● Exercise details: The answer must be every entry, retyped without a single difference.

------ Supplied records ------

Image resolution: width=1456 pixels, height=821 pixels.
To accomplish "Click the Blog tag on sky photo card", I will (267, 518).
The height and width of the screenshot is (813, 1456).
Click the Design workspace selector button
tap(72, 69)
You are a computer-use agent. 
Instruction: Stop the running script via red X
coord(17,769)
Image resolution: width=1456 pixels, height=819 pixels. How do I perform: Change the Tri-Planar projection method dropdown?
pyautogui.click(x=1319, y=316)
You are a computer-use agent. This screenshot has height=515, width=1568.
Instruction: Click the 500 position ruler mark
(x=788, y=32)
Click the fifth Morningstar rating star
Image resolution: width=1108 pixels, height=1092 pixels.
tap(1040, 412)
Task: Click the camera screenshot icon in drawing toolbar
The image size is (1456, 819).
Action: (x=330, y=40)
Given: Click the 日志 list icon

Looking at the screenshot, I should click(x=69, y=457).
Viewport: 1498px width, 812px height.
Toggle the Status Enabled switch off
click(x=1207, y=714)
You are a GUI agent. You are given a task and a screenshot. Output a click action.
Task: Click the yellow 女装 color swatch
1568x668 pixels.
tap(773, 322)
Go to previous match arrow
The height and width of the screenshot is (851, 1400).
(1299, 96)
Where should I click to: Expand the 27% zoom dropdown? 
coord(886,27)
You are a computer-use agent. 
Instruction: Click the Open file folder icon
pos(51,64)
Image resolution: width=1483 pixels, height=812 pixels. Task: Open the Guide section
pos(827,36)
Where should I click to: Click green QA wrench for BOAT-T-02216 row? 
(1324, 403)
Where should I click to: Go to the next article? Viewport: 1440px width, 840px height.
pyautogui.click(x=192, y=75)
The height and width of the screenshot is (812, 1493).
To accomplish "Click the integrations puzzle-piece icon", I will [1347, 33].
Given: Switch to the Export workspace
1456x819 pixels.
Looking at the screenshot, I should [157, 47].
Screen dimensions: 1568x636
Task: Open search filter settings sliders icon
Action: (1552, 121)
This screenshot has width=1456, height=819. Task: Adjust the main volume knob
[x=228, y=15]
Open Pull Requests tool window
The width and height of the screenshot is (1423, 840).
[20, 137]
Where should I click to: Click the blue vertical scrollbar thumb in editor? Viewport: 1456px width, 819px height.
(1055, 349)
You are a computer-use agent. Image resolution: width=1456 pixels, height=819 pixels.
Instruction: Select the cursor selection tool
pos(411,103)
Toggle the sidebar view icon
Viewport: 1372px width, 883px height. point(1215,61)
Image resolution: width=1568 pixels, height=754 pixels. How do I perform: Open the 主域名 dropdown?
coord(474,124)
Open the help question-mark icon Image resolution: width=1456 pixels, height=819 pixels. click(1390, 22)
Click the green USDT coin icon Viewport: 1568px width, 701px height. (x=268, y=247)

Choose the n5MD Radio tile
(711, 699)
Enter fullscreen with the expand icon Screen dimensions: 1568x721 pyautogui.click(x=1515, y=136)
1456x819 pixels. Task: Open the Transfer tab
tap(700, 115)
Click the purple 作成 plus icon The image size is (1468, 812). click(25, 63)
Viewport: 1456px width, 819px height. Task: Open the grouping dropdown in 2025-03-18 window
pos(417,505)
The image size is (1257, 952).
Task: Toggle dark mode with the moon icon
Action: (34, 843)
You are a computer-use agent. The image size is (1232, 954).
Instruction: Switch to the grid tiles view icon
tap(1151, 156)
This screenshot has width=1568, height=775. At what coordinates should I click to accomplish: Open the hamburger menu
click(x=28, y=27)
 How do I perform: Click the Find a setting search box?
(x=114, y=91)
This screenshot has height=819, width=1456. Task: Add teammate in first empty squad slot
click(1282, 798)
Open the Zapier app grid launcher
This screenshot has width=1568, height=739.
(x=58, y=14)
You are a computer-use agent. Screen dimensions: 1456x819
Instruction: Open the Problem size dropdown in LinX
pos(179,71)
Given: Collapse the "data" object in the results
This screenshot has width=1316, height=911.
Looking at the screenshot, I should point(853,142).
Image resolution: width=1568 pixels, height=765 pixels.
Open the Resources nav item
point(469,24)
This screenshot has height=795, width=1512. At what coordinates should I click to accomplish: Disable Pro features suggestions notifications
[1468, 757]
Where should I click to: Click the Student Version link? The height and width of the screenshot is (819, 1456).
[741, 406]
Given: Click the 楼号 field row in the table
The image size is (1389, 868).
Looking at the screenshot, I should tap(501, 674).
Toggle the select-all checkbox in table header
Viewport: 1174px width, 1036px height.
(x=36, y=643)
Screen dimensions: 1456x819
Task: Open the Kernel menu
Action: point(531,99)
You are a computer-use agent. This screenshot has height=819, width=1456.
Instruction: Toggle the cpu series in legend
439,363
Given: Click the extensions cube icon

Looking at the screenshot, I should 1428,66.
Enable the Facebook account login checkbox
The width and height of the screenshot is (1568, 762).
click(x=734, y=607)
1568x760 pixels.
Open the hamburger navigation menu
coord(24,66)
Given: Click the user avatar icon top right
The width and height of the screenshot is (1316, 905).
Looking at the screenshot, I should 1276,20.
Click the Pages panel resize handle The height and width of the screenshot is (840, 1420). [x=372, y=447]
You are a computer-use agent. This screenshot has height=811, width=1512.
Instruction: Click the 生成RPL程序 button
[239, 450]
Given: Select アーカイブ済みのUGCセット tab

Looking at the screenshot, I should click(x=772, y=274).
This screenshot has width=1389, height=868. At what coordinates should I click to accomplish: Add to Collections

------

● Result for this exercise:
Image resolution: width=1456 pixels, height=821 pixels.
To accomplish "Click the Blog tag on sky photo card", I will (267, 518).
The height and width of the screenshot is (813, 1456).
Click the Design workspace selector button
tap(72, 69)
You are a computer-use agent. 
Instruction: Stop the running script via red X
coord(17,769)
Image resolution: width=1456 pixels, height=819 pixels. How do I perform: Change the Tri-Planar projection method dropdown?
pyautogui.click(x=1319, y=316)
You are a computer-use agent. This screenshot has height=515, width=1568.
Instruction: Click the 500 position ruler mark
(x=788, y=32)
Click the fifth Morningstar rating star
Image resolution: width=1108 pixels, height=1092 pixels.
tap(1040, 412)
Task: Click the camera screenshot icon in drawing toolbar
The image size is (1456, 819).
Action: (x=330, y=40)
Given: Click the 日志 list icon

Looking at the screenshot, I should click(x=69, y=457).
Viewport: 1498px width, 812px height.
Toggle the Status Enabled switch off
click(x=1207, y=714)
You are a GUI agent. You are given a task and a screenshot. Output a click action.
Task: Click the yellow 女装 color swatch
1568x668 pixels.
tap(773, 322)
Go to previous match arrow
The height and width of the screenshot is (851, 1400).
(1299, 96)
Where should I click to: Expand the 27% zoom dropdown? 
coord(886,27)
You are a computer-use agent. 
Instruction: Click the Open file folder icon
pos(51,64)
Image resolution: width=1483 pixels, height=812 pixels. Task: Open the Guide section
pos(827,36)
Where should I click to: Click green QA wrench for BOAT-T-02216 row? 
(1324, 403)
Where should I click to: Go to the next article? Viewport: 1440px width, 840px height.
pyautogui.click(x=192, y=75)
The height and width of the screenshot is (812, 1493).
To accomplish "Click the integrations puzzle-piece icon", I will [1347, 33].
Given: Switch to the Export workspace
1456x819 pixels.
Looking at the screenshot, I should [157, 47].
Screen dimensions: 1568x636
Task: Open search filter settings sliders icon
Action: (1552, 121)
This screenshot has width=1456, height=819. Task: Adjust the main volume knob
[x=228, y=15]
Open Pull Requests tool window
The width and height of the screenshot is (1423, 840).
[20, 137]
Where should I click to: Click the blue vertical scrollbar thumb in editor? Viewport: 1456px width, 819px height.
(1055, 349)
You are a computer-use agent. Image resolution: width=1456 pixels, height=819 pixels.
Instruction: Select the cursor selection tool
pos(411,103)
Toggle the sidebar view icon
Viewport: 1372px width, 883px height. point(1215,61)
Image resolution: width=1568 pixels, height=754 pixels. How do I perform: Open the 主域名 dropdown?
coord(474,124)
Open the help question-mark icon Image resolution: width=1456 pixels, height=819 pixels. click(1390, 22)
Click the green USDT coin icon Viewport: 1568px width, 701px height. (x=268, y=247)

Choose the n5MD Radio tile
(711, 699)
Enter fullscreen with the expand icon Screen dimensions: 1568x721 pyautogui.click(x=1515, y=136)
1456x819 pixels. Task: Open the Transfer tab
tap(700, 115)
Click the purple 作成 plus icon The image size is (1468, 812). click(25, 63)
Viewport: 1456px width, 819px height. Task: Open the grouping dropdown in 2025-03-18 window
pos(417,505)
The image size is (1257, 952).
Task: Toggle dark mode with the moon icon
Action: (34, 843)
You are a computer-use agent. The image size is (1232, 954).
Instruction: Switch to the grid tiles view icon
tap(1151, 156)
This screenshot has width=1568, height=775. At what coordinates should I click to accomplish: Open the hamburger menu
click(x=28, y=27)
 How do I perform: Click the Find a setting search box?
(x=114, y=91)
This screenshot has height=819, width=1456. Task: Add teammate in first empty squad slot
click(1282, 798)
Open the Zapier app grid launcher
This screenshot has width=1568, height=739.
(x=58, y=14)
You are a computer-use agent. Screen dimensions: 1456x819
Instruction: Open the Problem size dropdown in LinX
pos(179,71)
Given: Collapse the "data" object in the results
This screenshot has width=1316, height=911.
Looking at the screenshot, I should point(853,142).
Image resolution: width=1568 pixels, height=765 pixels.
Open the Resources nav item
point(469,24)
This screenshot has height=795, width=1512. At what coordinates should I click to accomplish: Disable Pro features suggestions notifications
[1468, 757]
Where should I click to: Click the Student Version link? The height and width of the screenshot is (819, 1456).
[741, 406]
Given: Click the 楼号 field row in the table
The image size is (1389, 868).
Looking at the screenshot, I should tap(501, 674).
Toggle the select-all checkbox in table header
Viewport: 1174px width, 1036px height.
(x=36, y=643)
Screen dimensions: 1456x819
Task: Open the Kernel menu
Action: point(531,99)
You are a computer-use agent. This screenshot has height=819, width=1456.
Instruction: Toggle the cpu series in legend
439,363
Given: Click the extensions cube icon

Looking at the screenshot, I should 1428,66.
Enable the Facebook account login checkbox
The width and height of the screenshot is (1568, 762).
click(x=734, y=607)
1568x760 pixels.
Open the hamburger navigation menu
coord(24,66)
Given: Click the user avatar icon top right
The width and height of the screenshot is (1316, 905).
Looking at the screenshot, I should 1276,20.
Click the Pages panel resize handle The height and width of the screenshot is (840, 1420). [x=372, y=447]
You are a computer-use agent. This screenshot has height=811, width=1512.
Instruction: Click the 生成RPL程序 button
[239, 450]
Given: Select アーカイブ済みのUGCセット tab

Looking at the screenshot, I should click(x=772, y=274).
This screenshot has width=1389, height=868. At what coordinates should I click to accomplish: Add to Collections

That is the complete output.